Steel drill pipe exposed to seawater will inevitably rust. Usually rust contamination is not a serious problem. ODP drill pipe is coated to minimize rusting, both to extend the life of the pipe and to minimize contamination of the magnetic record. Cycling of the drill pipe for recoating occurs on a roughly 2- to 3-year rotation, which should be frequent enough to minimize rust development. Nevertheless, rust contamination of the cores does occur, and may sometimes seriously degrade, or even completely obscure, both the magnetization and susceptibility records. Usually, rust will be seen as a high-susceptibility/magnetization spike" at the top of cores, resulting from offscraping of internal rust during the up and down passage of the core barrel between intervals of coring (Fig. 6.14). Occasionally this problem can be more severe, and the effects of rust may extend throughout the core. Severe rust contamination is most likely when a deep-water hole follows an extended period of drilling in shallower water, so that pipe which has not been used for some time (and in which rust has had the opportunity to accumulate) is reintroduced to the drill string.

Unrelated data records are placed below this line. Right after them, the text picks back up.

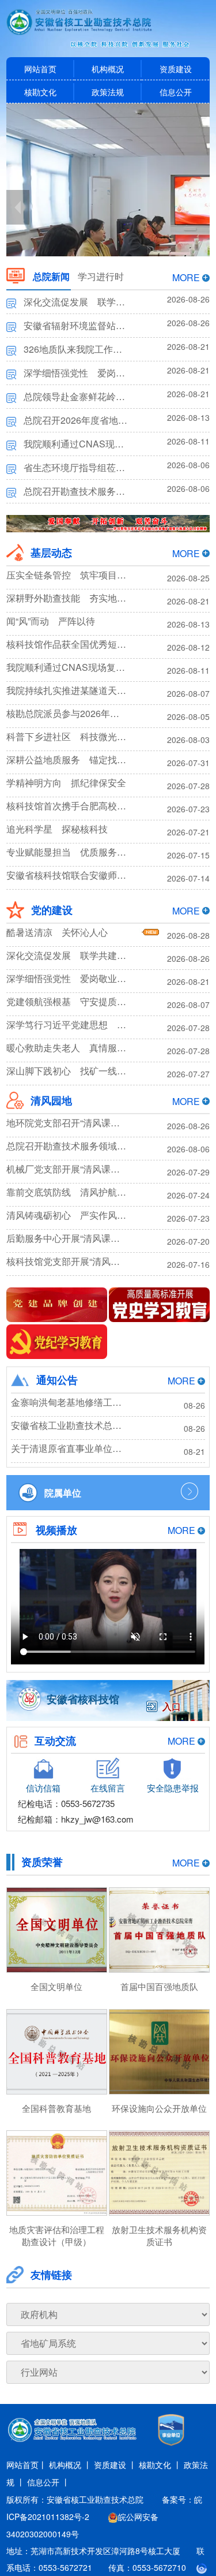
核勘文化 (40, 92)
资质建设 (176, 68)
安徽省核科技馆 (83, 1699)
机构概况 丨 (70, 2464)
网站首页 (40, 68)
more (186, 277)
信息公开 (176, 92)
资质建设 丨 (115, 2464)
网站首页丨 (26, 2464)
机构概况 (108, 68)
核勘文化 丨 (160, 2464)
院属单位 (62, 1492)
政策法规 (108, 92)
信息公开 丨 (48, 2482)
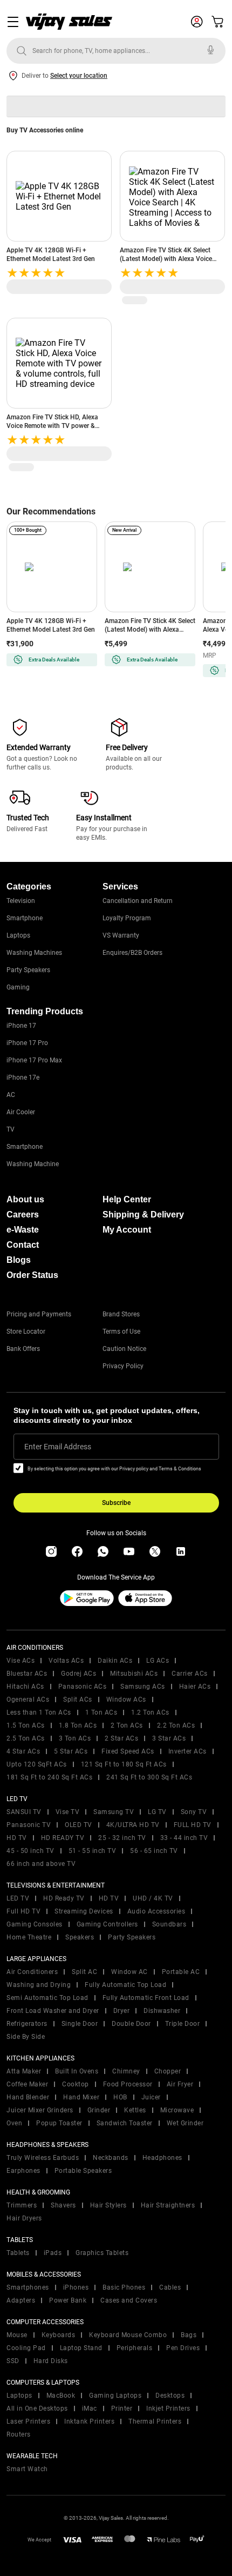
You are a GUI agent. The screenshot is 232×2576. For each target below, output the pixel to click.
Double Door (131, 2024)
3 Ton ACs (75, 1738)
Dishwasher (162, 2011)
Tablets (18, 2253)
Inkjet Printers (168, 2408)
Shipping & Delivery (143, 1214)
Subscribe (116, 1503)
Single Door (80, 2024)
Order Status (32, 1275)
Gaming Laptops (115, 2395)
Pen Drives (183, 2348)
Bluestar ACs (26, 1673)
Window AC (129, 1972)
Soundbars (169, 1924)
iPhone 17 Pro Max (34, 1060)
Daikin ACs (115, 1660)
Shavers (63, 2205)
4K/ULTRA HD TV (133, 1825)
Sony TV (194, 1812)
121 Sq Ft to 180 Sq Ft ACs (124, 1764)
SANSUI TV (24, 1812)
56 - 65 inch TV (154, 1851)
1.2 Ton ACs (150, 1712)
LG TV (157, 1812)
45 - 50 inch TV (30, 1851)
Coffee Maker (27, 2084)
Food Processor (128, 2084)
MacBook (61, 2395)
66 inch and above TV (41, 1864)
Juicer (151, 2097)
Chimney (126, 2071)
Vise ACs (20, 1660)
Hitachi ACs (25, 1686)
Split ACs (77, 1699)
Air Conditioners (32, 1972)
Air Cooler (20, 1112)
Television (20, 901)
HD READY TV (63, 1838)
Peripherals (135, 2348)
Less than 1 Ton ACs (38, 1712)
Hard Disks (50, 2361)
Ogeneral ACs (27, 1699)
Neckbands (110, 2158)
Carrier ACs (190, 1673)
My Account (127, 1229)
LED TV (17, 1898)
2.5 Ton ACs (25, 1738)
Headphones (162, 2158)
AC (10, 1095)
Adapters (20, 2300)
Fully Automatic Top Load (125, 1985)
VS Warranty (121, 935)
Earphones (23, 2170)
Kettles (135, 2110)
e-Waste (22, 1229)
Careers (22, 1214)
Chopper (167, 2071)
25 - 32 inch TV (122, 1838)
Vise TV (68, 1812)
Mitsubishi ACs (134, 1673)
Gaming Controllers (107, 1924)
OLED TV (78, 1825)
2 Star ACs (121, 1738)
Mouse (17, 2335)
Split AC (84, 1972)
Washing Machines (34, 952)
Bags (188, 2335)
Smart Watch (27, 2469)
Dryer (121, 2011)
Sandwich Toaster (125, 2123)
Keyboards (59, 2335)
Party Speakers (28, 970)
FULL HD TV (192, 1825)
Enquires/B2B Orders (132, 952)
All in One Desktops (37, 2408)
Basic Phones (124, 2287)
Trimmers (21, 2205)
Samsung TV (113, 1812)
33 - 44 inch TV (184, 1838)
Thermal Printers (154, 2421)
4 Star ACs (23, 1751)
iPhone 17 (21, 1025)
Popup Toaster (59, 2123)
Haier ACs (195, 1686)
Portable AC (181, 1972)
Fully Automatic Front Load (146, 1998)
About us (25, 1199)
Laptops (18, 935)
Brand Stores (121, 1314)
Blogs (18, 1259)
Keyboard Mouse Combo (128, 2335)
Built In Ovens (76, 2071)
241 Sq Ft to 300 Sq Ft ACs (149, 1777)
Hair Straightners (168, 2205)
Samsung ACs (142, 1686)
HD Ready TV (64, 1898)
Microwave (177, 2110)
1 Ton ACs (101, 1712)
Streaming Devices (83, 1911)
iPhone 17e (22, 1077)
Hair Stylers (108, 2205)
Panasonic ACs (82, 1686)
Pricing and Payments (38, 1314)
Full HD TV (23, 1911)
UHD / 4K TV (153, 1898)
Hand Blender (27, 2097)
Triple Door (182, 2024)
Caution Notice (124, 1349)
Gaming (18, 987)
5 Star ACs (70, 1751)
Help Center (127, 1199)
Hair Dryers (24, 2218)
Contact (22, 1244)
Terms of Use (121, 1331)
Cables (170, 2287)
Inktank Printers (89, 2421)
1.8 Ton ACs (78, 1725)
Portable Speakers (83, 2170)
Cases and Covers (128, 2300)
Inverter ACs (187, 1751)
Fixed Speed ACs (127, 1751)
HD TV (16, 1838)
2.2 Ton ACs (176, 1725)
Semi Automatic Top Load (47, 1998)
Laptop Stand (81, 2348)
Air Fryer (180, 2084)
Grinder (99, 2110)
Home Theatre (28, 1937)
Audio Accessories (156, 1911)
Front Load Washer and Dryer (52, 2011)
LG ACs (157, 1660)
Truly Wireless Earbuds (42, 2158)
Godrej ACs (78, 1673)
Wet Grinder (185, 2123)
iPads (53, 2253)
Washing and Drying (38, 1985)
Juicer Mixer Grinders (39, 2110)
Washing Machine (32, 1164)
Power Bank (67, 2300)
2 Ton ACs (127, 1725)
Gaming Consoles (34, 1924)
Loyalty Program (127, 918)
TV (10, 1129)
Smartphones (27, 2287)
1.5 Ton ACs (25, 1725)
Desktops (170, 2395)
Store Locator (25, 1331)
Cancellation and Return (138, 901)
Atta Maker (23, 2071)
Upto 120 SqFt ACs (36, 1764)
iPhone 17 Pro (27, 1043)
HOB (120, 2097)
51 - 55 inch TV (93, 1851)
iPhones (76, 2287)
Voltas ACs (66, 1660)
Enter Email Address (57, 1446)
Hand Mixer (81, 2097)
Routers (18, 2434)
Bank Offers (23, 1349)
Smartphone (24, 918)
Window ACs (126, 1699)
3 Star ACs (169, 1738)
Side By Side (25, 2036)
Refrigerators (26, 2024)
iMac (89, 2408)
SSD (12, 2361)
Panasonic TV (28, 1825)
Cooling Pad (26, 2348)
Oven (14, 2123)
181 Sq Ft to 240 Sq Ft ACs (49, 1777)
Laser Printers (28, 2421)
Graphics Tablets (102, 2253)
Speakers (79, 1937)
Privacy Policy (123, 1366)
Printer (122, 2408)
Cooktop (75, 2084)
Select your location (78, 75)
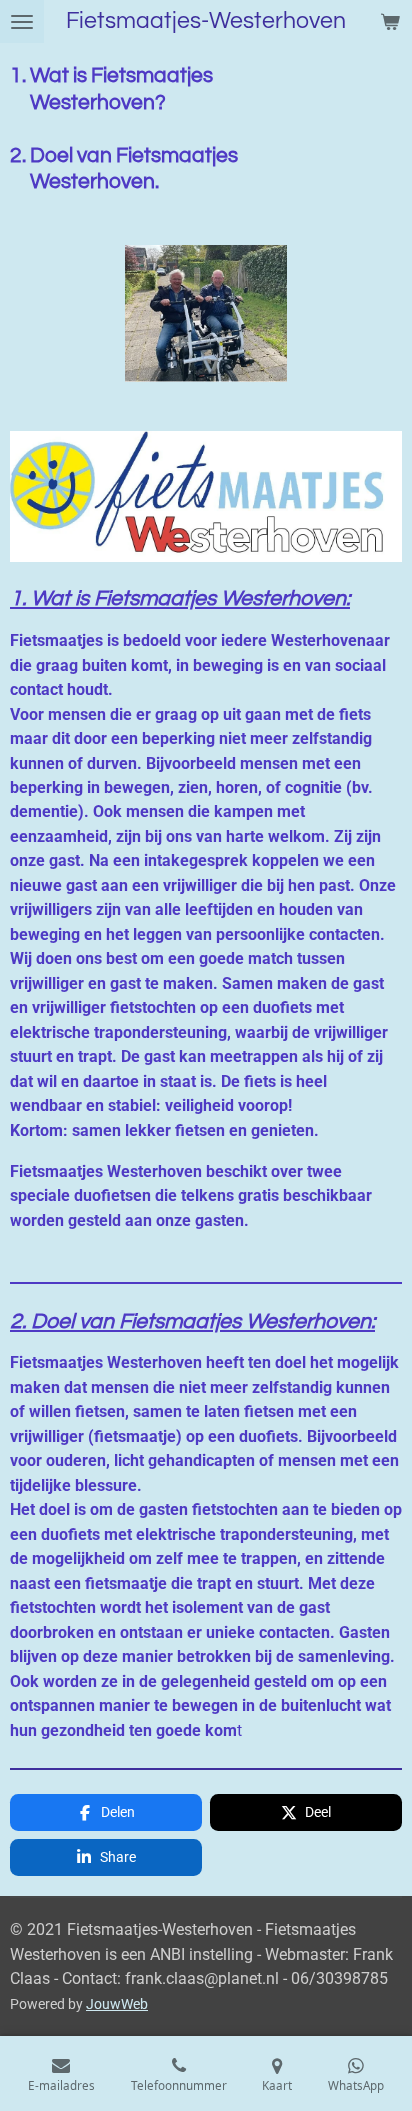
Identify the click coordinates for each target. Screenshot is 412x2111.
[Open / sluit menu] (22, 21)
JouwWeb (117, 2004)
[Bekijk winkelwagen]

The problem may also occur after pipe is rotated around in the racker, or after new pipe has been brought onto the ship during a port call. Rust contamination will be present on the upper surface of the core, and may be present in the drilling slurry annulus around the core inside the core liner. It is likely only to be present deeper inside the core when the core has been fluidized, in which case magnetic measurements are of no value. Rust in the annulus of drilling slurry will affect susceptibility measured using the MST, and intensity and direction measured in archive-half sections using the cryogenic magnetometer. However, it should still be possible to select uncontaminated discrete samples for remanence and susceptibility measurements.